En application des articles L. 621-32 et L. 632-2 du code du patrimoine, les travaux susceptibles de modifier l'aspect ou l'état des immeubles bâtis ou non bâtis situés respectivement en abords de monuments historiques et dans les sites patrimoniaux remarquables font l'objet d'une autorisation préalable soumise à l'accord (« avis conforme ») de l'ABF, qui veille à ce que que le projet présenté s'insère harmonieusement dans son environnement.
Pour la mise en œuvre de projets, notamment d'équipements communaux, situés dans les sites patrimoniaux, il est recommandé au porteur de projet et à son architecte de se rapprocher, en amont du dépôt d'une demande d'autorisation de travaux, de l'unité départementale de l'architecture et du patrimoine (UDAP), afin d'étudier, le plus tôt possible, la bonne insertion de la construction dans son environnement patrimonial.
Une consultation préalable ne préjuge pas d'un avis favorable, mais, dans les rares cas où le projet ferait l'objet d'un premier avis défavorable (environ 7 % des 530 000 avis émis chaque année au niveau national), il est possible pour le pétitionnaire de former un recours contre l'avis de l'ABF. Le pétitionnaire peut alors solliciter l'intervention d'un médiateur, désigné parmi les membres élus de la commission régionale du patrimoine et de l'architecture (CRPA).
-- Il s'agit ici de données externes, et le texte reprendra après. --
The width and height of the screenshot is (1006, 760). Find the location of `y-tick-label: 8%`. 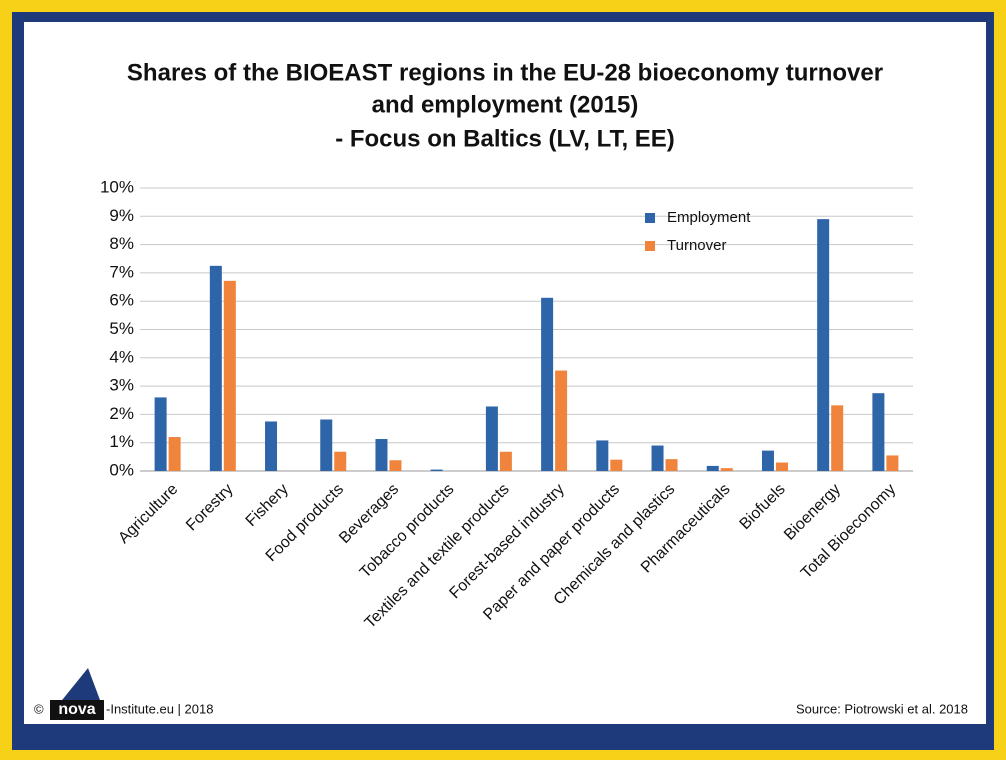

y-tick-label: 8% is located at coordinates (122, 244).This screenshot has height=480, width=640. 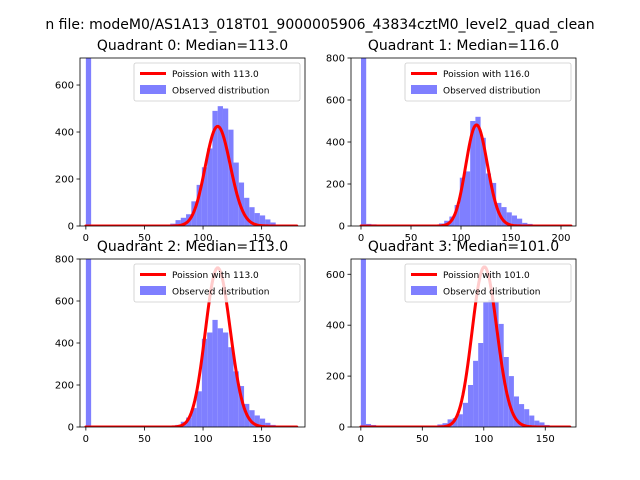 What do you see at coordinates (560, 238) in the screenshot?
I see `x-tick-label: 200` at bounding box center [560, 238].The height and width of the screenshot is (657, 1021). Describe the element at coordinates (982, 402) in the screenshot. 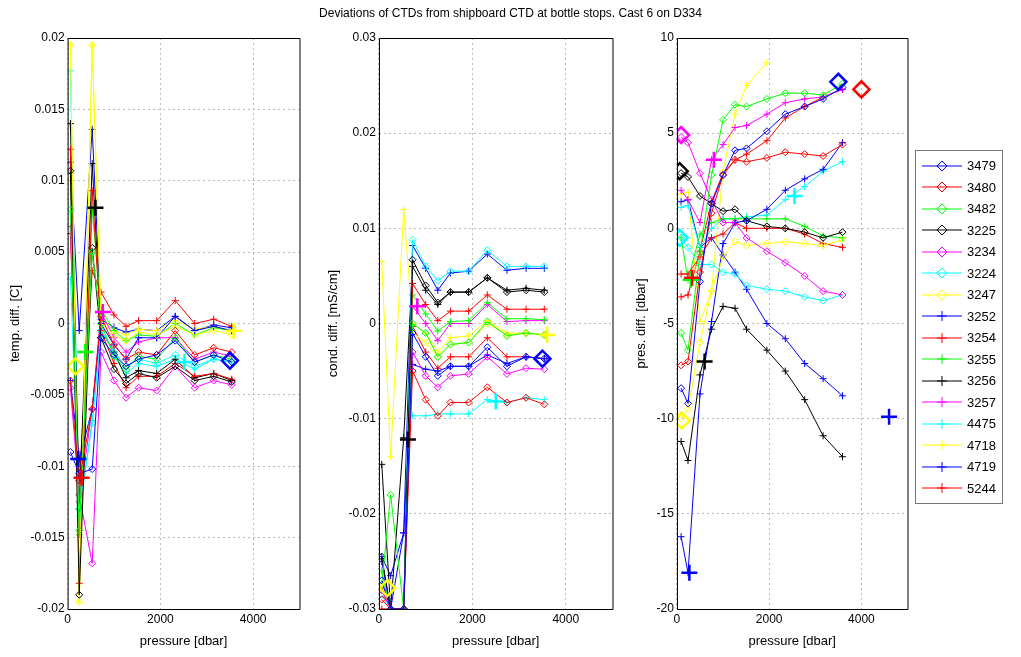

I see `legend-label: 3257` at that location.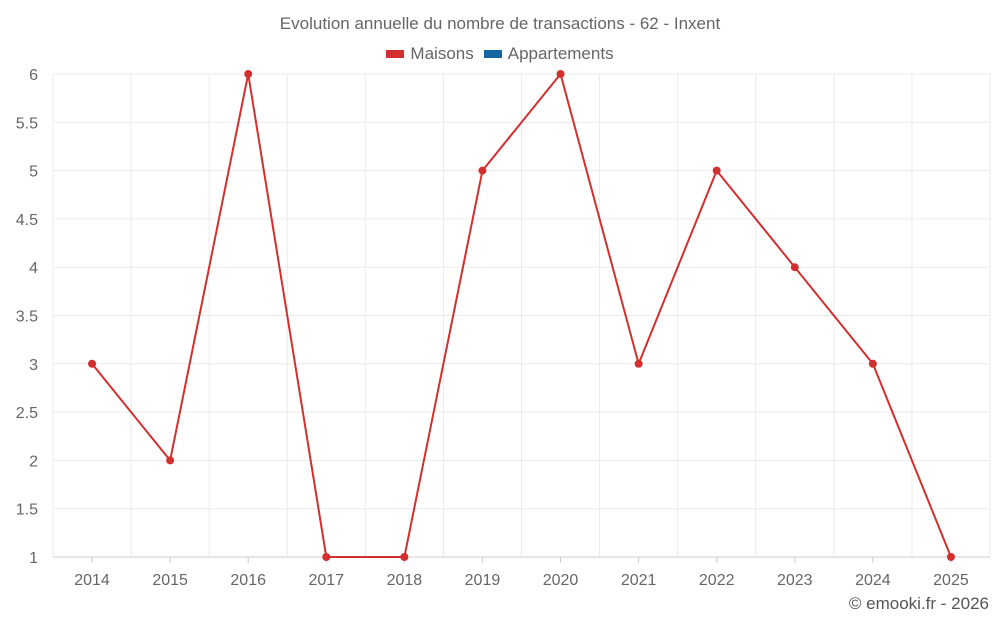  What do you see at coordinates (34, 268) in the screenshot?
I see `y-tick-label: 4` at bounding box center [34, 268]. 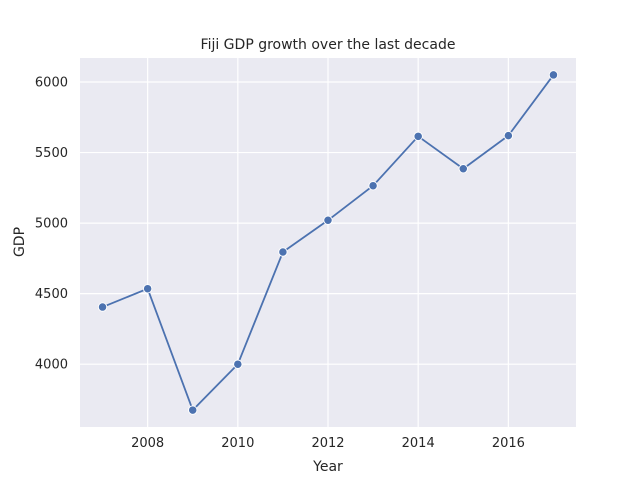 I want to click on y-tick-labels: 4000 4500 5000 5500 6000, so click(x=52, y=224).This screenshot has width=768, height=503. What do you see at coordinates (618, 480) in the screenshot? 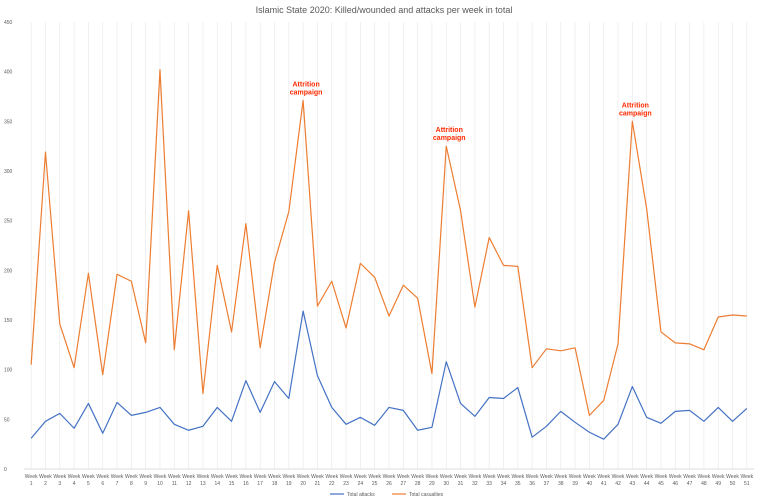
I see `x-tick-label: Week 42` at bounding box center [618, 480].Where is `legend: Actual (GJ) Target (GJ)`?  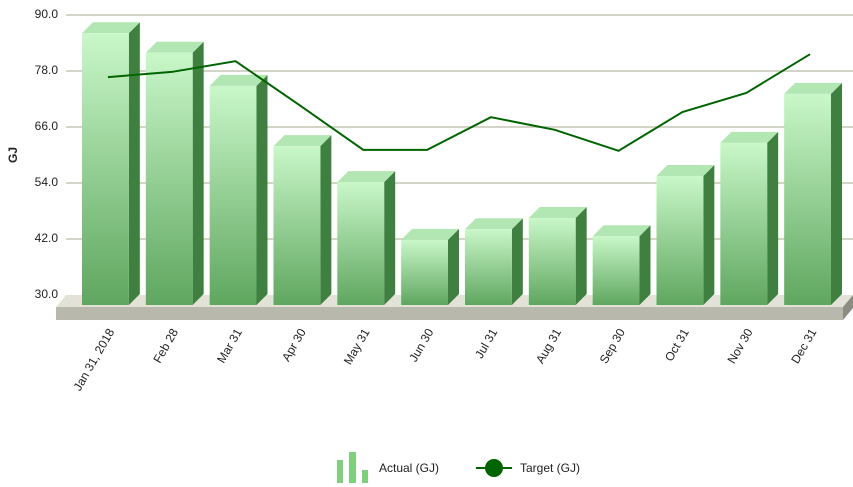
legend: Actual (GJ) Target (GJ) is located at coordinates (458, 468).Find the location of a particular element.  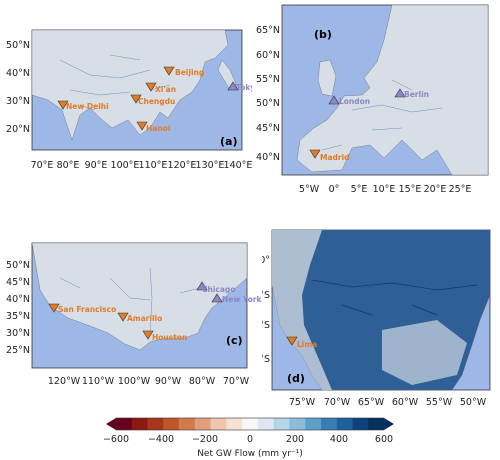

city-label-chengdu: Chengdu is located at coordinates (156, 102). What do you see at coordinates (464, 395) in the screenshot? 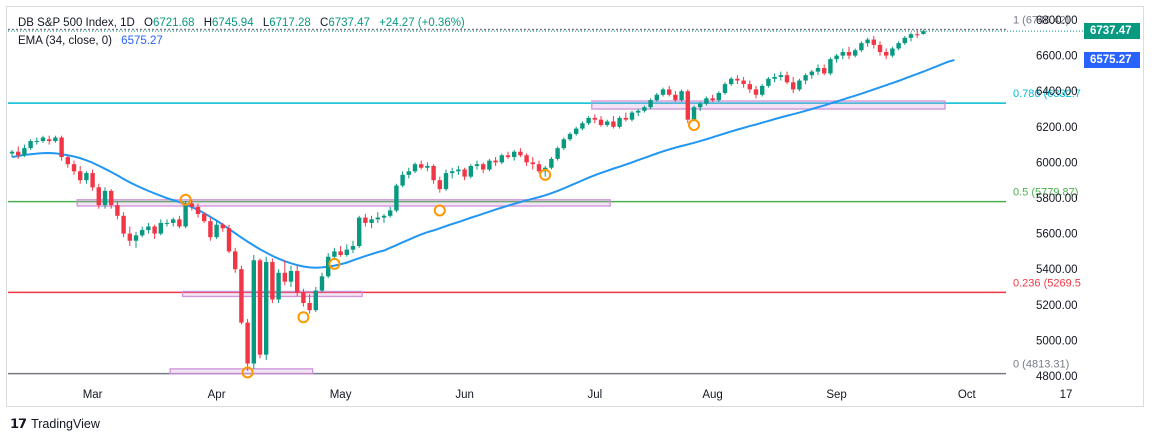
I see `x-tick-label: Jun` at bounding box center [464, 395].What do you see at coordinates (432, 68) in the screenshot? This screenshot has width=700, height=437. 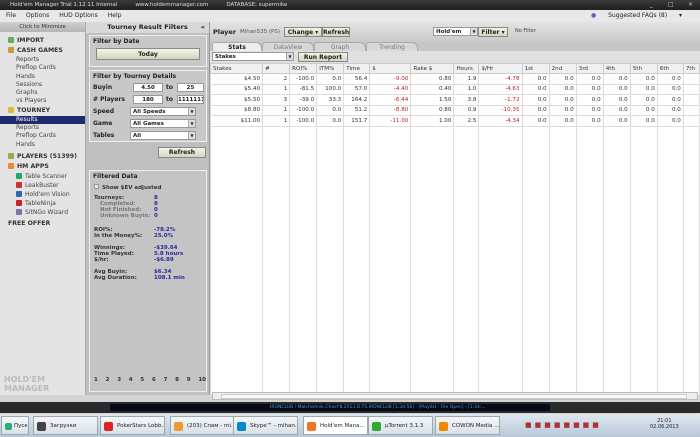 I see `column-header: Rake $` at bounding box center [432, 68].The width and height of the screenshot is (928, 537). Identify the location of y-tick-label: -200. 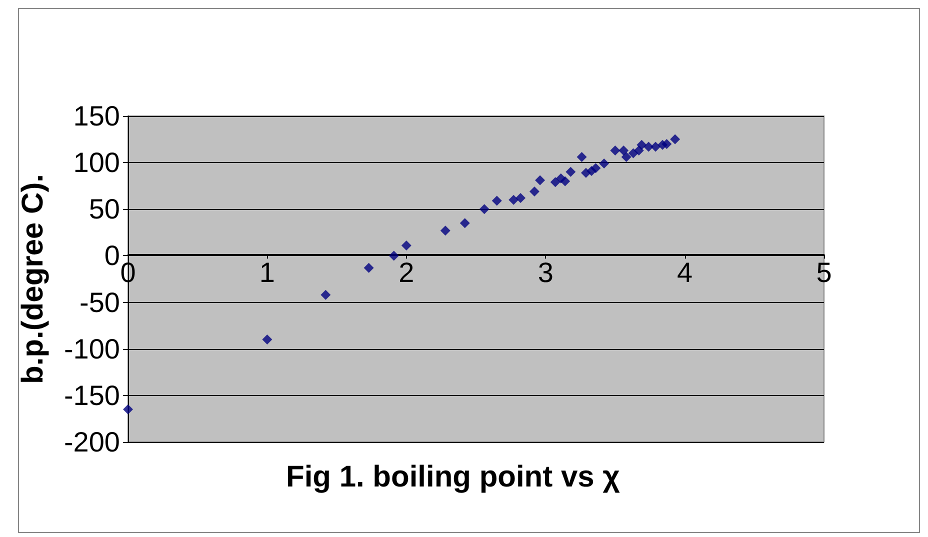
(92, 442).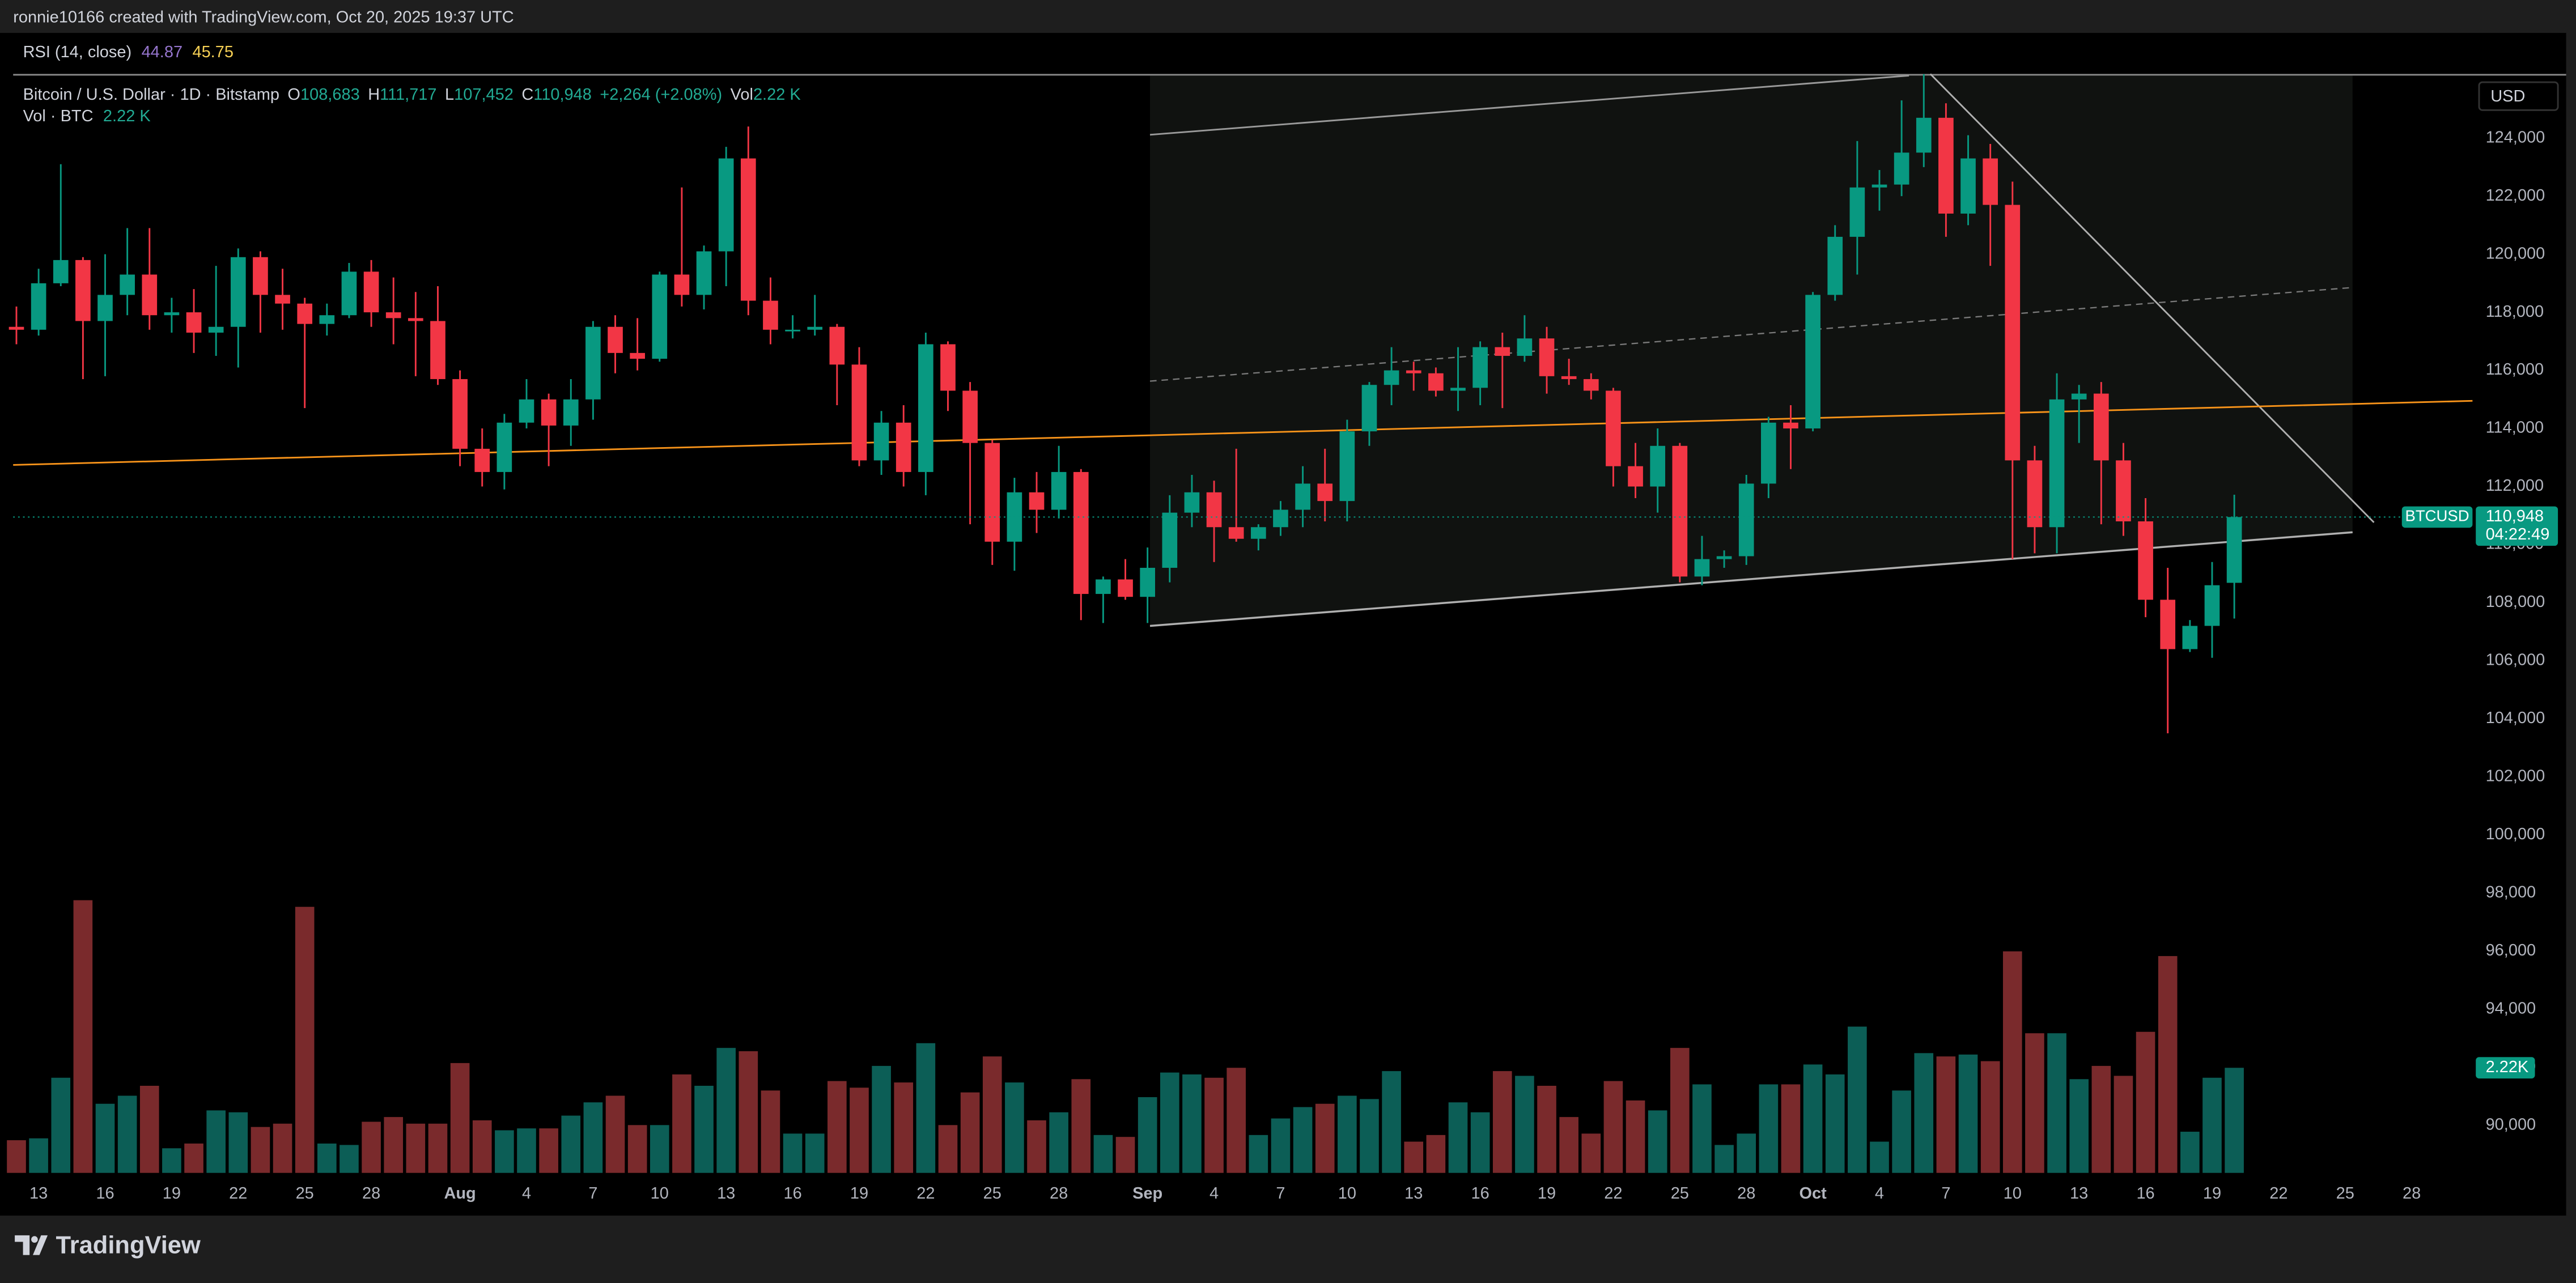 The image size is (2576, 1283). Describe the element at coordinates (777, 95) in the screenshot. I see `vol-value: 2.22 K` at that location.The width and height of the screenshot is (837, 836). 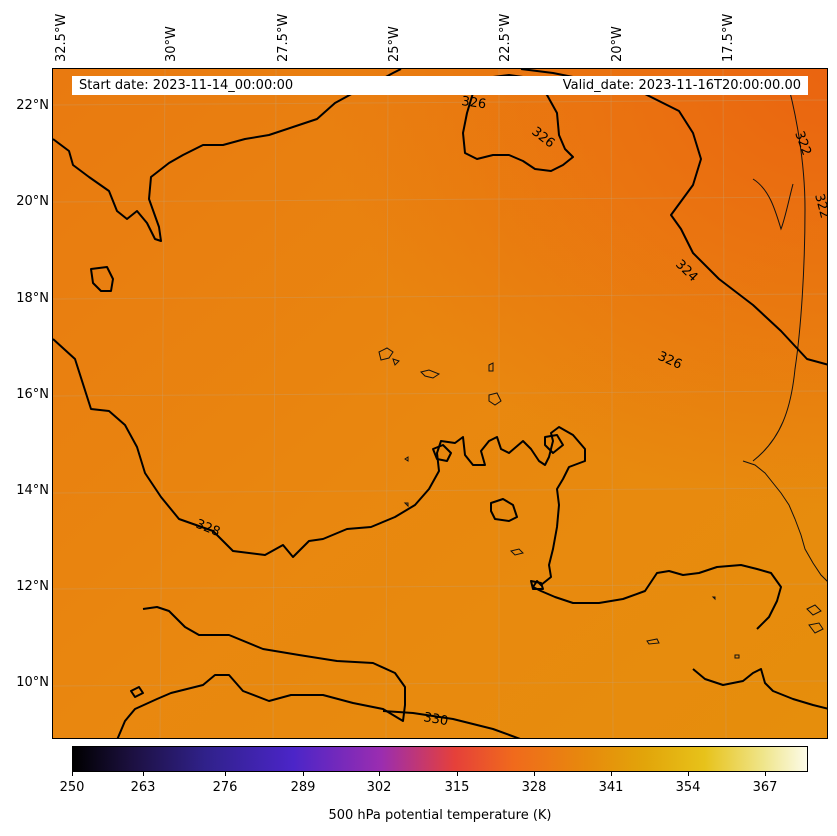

Cette démarche, dont l'usage s'est accru depuis sa mise en place, a permis de trouver dans de nombreux cas une solution de compromis, conduisant au réexamen du dossier et au retrait du recours.
À l'égard des procédures de recours, la circulaire ministérielle du 23 décembre 2025 relative aux modalités de renforcement du dialogue entre les ABF et les collectivités territoriales précise les conditions d'exercice des voies de recours. D'une manière générale, cette circulaire vise à permettre aux collectivités territoriales et aux porteurs de projets de bénéficier au mieux, dans le cadre d'un dialogue de qualité renouvelé, de l'expertise et du savoir-faire des ABF, qui constituent une ressource substantielle dans l'appréciation des enjeux de valorisation et de développement des territoires.
Enfin, l'UDAP de Seine-Maritime est particulièrement attentive à travailler en bonne intelligence avec les élus locaux afin de retravailler, si nécessaire, les projets qui lui sont soumis, notamment lors de permanences organisées régulièrement sur le territoire.